Tunesday: Lyle Lovett live at Floore's

Posted on August 14, 2008 by under American Culture, Music & Popular Culture [ Comments: 6 ]

The sign reads “Floore Country Store.” Everyone knows it’s “Floore’s” – everyone from around here, that is. Tonight at 9:00 Lyle Lovett takes the stage with a pared-down Large Band. He’s from around here, or near enough; Klein, Texas, where he still lives. Big local boy points for that. I’m from around here, too. In fact, it would be difficult for anyone to be more from around here than I am; according to Google Maps, my childhood home is precisely 3.4 miles down Scenic Loop Road from the parking lot of Floore’s, in an odd semi-suburban community which to this day refuses to pave its caliche streets.I took my yellow three-speed all over those dirt roads, played in the creeks that cut through the limestone hills, sweltered through summers in an old rock house with one giant wall fan to pull tepid air through the rooms. I am from here.

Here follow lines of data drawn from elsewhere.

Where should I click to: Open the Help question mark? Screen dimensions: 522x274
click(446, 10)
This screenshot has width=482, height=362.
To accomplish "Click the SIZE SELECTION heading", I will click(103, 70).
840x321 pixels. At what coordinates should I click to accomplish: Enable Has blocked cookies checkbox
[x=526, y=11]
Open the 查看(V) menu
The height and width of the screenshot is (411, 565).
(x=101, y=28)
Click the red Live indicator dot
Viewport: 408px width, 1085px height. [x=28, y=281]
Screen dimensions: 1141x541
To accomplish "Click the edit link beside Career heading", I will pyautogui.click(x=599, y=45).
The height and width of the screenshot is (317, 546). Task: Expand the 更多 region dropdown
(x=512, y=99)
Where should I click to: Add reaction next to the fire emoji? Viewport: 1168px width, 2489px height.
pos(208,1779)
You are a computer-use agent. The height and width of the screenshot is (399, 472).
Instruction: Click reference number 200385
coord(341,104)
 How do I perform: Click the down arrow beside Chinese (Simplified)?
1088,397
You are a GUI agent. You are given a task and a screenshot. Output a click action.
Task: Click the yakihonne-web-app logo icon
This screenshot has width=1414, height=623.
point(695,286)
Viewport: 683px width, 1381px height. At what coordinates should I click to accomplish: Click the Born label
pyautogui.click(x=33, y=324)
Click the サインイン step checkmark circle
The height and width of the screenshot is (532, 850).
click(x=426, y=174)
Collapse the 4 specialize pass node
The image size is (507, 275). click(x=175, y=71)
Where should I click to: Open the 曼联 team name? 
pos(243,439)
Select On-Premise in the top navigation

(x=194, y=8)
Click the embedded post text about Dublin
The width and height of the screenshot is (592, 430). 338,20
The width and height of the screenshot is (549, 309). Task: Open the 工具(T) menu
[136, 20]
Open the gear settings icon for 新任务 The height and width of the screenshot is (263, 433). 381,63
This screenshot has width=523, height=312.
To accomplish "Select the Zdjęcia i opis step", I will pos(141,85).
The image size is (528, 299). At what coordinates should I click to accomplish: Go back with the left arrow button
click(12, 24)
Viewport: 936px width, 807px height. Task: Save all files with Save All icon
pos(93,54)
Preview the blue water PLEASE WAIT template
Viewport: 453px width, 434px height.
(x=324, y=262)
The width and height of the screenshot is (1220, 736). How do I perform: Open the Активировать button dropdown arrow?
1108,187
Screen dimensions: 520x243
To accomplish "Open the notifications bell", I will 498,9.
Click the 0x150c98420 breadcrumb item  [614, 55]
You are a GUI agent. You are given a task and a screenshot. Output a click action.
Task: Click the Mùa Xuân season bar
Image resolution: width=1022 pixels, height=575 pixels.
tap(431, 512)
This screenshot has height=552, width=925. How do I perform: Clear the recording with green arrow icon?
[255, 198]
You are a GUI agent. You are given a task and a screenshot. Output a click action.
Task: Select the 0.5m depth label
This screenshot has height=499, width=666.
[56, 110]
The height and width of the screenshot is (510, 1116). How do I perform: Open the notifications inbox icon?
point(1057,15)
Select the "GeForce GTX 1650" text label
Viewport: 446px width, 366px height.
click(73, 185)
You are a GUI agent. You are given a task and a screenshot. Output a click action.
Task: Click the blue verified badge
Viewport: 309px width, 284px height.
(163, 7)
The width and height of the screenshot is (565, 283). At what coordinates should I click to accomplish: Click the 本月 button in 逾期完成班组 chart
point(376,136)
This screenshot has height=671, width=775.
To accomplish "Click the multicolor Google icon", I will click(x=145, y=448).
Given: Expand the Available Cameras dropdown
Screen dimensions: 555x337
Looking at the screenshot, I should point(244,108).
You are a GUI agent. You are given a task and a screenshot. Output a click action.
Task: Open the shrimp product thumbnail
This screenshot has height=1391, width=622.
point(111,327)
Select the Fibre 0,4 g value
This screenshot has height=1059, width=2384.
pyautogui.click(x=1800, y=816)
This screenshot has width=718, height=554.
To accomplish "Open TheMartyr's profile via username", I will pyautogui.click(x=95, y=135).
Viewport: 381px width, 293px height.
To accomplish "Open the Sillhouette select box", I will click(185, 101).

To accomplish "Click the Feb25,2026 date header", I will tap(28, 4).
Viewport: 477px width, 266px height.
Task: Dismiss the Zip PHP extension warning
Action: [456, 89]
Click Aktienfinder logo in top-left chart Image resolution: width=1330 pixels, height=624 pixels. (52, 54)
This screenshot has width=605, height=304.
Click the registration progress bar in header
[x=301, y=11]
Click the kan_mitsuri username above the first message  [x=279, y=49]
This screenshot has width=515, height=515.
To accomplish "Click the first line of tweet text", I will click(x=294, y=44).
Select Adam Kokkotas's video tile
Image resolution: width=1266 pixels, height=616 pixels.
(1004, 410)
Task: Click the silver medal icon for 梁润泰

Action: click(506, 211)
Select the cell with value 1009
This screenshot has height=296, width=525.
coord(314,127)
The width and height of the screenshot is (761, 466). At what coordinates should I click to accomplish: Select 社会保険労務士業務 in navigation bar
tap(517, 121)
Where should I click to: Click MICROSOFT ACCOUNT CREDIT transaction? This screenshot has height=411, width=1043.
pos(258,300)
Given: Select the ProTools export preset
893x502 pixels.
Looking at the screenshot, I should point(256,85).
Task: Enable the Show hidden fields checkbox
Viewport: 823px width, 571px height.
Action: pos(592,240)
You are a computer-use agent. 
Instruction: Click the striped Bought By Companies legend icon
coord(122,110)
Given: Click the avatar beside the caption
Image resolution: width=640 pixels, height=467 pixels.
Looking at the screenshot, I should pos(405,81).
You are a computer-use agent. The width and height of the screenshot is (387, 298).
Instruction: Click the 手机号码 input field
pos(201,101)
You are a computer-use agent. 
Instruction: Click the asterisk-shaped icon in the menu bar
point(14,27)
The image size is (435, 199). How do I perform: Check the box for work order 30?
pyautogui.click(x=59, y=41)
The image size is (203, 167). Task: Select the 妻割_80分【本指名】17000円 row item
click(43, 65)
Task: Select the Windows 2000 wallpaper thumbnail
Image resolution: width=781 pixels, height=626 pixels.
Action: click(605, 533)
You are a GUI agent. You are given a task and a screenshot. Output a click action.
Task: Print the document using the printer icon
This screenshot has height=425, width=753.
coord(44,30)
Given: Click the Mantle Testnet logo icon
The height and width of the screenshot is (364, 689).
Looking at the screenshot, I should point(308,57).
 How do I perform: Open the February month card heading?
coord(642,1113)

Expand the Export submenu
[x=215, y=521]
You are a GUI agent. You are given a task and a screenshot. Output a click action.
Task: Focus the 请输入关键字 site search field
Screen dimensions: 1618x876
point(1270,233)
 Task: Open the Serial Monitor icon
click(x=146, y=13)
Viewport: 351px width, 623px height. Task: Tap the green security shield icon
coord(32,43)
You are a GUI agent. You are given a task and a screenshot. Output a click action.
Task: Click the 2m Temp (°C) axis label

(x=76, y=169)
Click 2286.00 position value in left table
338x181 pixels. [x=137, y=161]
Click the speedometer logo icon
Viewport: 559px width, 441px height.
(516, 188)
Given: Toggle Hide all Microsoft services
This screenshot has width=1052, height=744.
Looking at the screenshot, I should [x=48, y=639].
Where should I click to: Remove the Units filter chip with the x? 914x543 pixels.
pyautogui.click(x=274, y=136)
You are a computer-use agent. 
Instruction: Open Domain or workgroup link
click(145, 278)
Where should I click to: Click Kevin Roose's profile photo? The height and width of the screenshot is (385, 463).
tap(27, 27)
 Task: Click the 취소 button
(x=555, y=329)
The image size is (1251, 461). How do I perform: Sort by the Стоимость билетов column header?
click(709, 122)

And I got the hell out of here as soon as possible, away from shitkicker girls who fought on the school bus and drunken rednecks who fancied themselves outlaws because they listened to Willie and Waylon and cheated on their wives. Though love and fate deposited me back in San Antonio years ago, though I’m happier in another part of this city than I could ever have expected, I don’t come here. Not to this town, where my drunken redneck father roamed while my mother worked to support us. Not to this dance hall, where he showed me off to his friends before I grew troublesome, while I was still a decorative and compliant child. Not anywhere near these live oaks and the smell of beer and the “Sat Nite Big Name Dance” painted on the wall.

Tonight at 9:00 I’ll see Lyle Lovett at Floore’s.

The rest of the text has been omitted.